Converting UTF-8 characters into properly ASCII characters

Question

I have the string "V\355ctor" (I think that's Víctor). Is there a way to convert it to ASCII where í would be replaced by an ASCII i?

I already have tried Iconv without success. (I'm only getting Iconv::IllegalSequence: "\355ctor")

Further, are there differences between Ruby 1.8.7 and Ruby 2.0?

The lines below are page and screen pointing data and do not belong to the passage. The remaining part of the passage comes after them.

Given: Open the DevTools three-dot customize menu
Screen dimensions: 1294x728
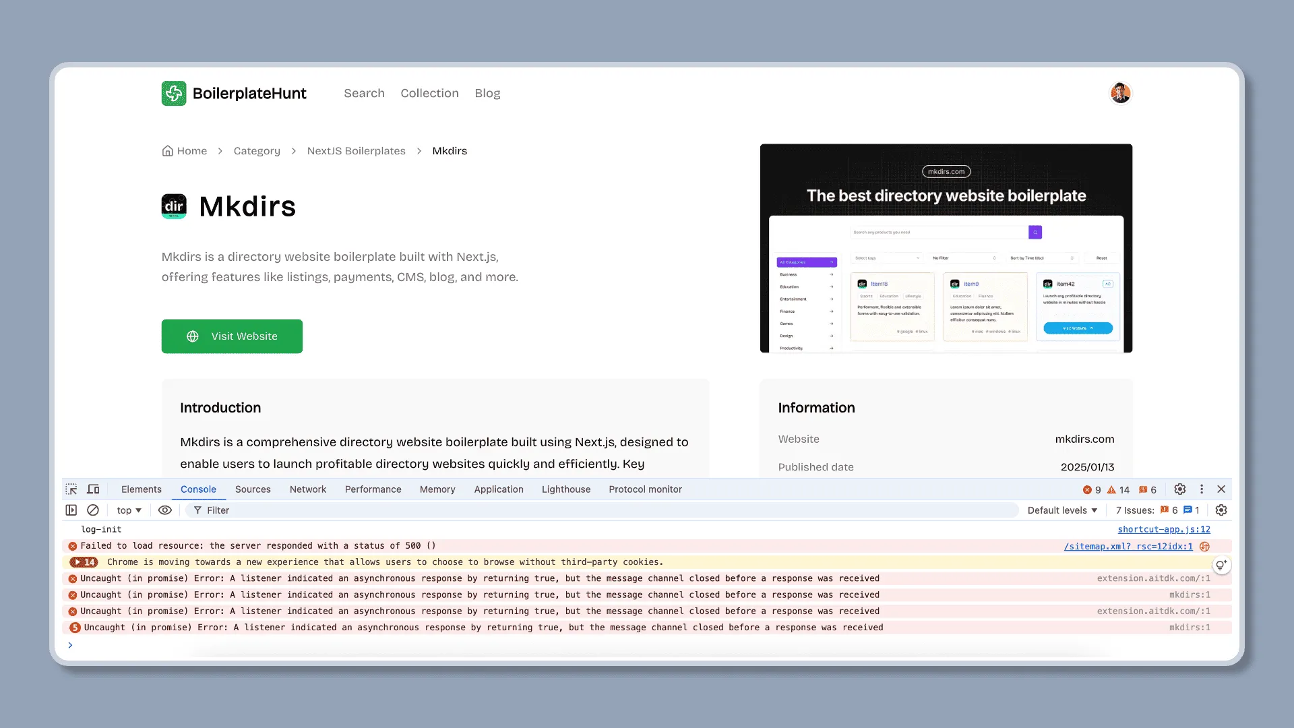Looking at the screenshot, I should point(1201,489).
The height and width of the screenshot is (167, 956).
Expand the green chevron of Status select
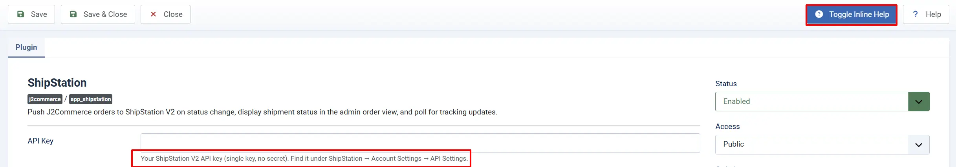coord(919,102)
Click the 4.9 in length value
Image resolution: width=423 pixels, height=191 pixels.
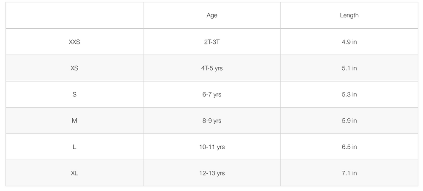(x=349, y=42)
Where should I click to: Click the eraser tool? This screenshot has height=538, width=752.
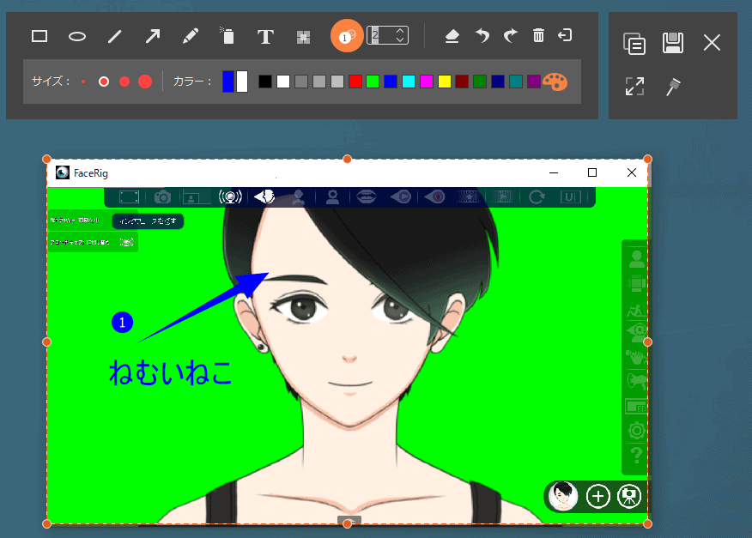452,36
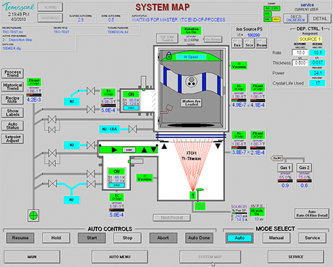Viewport: 333px width, 267px height.
Task: Abort the auto process
Action: click(x=163, y=238)
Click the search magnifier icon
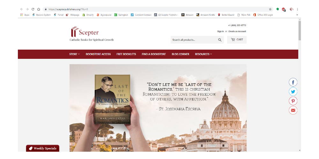This screenshot has width=319, height=159. 220,40
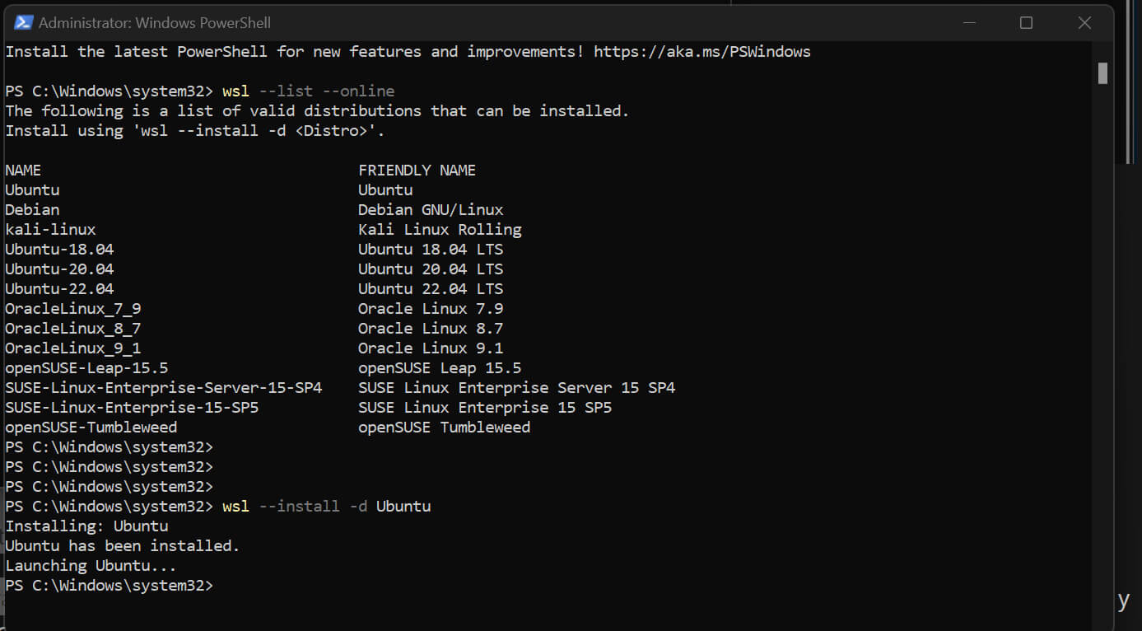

EDIT: Iconv.iconv('UTF-8//IGNORE', 'UTF-8', "V\355ctor") this seems to work but the result is Vctor not Victor

How far do you need to go? Do you just want to strip out accents or do you want to convert a Turkish `ı` to a simple `i` as well? — mu is too short, Nov 11 '13 at 20:15
the latter. I don't want to "ignore" the character, rather replace it by a simple `i` — Benedikt B, Nov 11 '13 at 20:27
Your input is not `UTF-8`, it is most likely `ISO-8859-1`. Not that it's the answer you need, but you won't be able to get sensible conversions if you start with the wrong assumptions about the input string's encoding. It needs to be correct to get the correct translations to ASCII — Neil Slater, Nov 11 '13 at 20:48
What @NeilSlater said. A byte with value octal 355/decimal 237 followed by a "c" is not legal in UTF-8, in which the "í" character is encoded as two bytes: octal 303/decimal 195 followed by octal 255/decimal 173. — Mark Reed, Nov 11 '13 at 20:53
Thank you Neil and Mark, however something like `Iconv.iconv("ISO-8859-1", "ASCII", "V\355ctor")` raises Iconv::IllegalSequence errors for me (I have tried a lot of combinations already). — Benedikt B, Nov 14 '13 at 10:08

Mark Thomas · Answer 1 · 2013-11-18T23:10:46.437

7

I know of two options.

transliterate from the I18n gem.

$ irb
1.9.3-p448 :001 > string = "Víctor"
 => "Víctor" 
1.9.3-p448 :002 > require 'i18n'
 => true 
1.9.3-p448 :003 > I18n.transliterate(string)
 => "Victor"

Unidecoder from the stringex gem.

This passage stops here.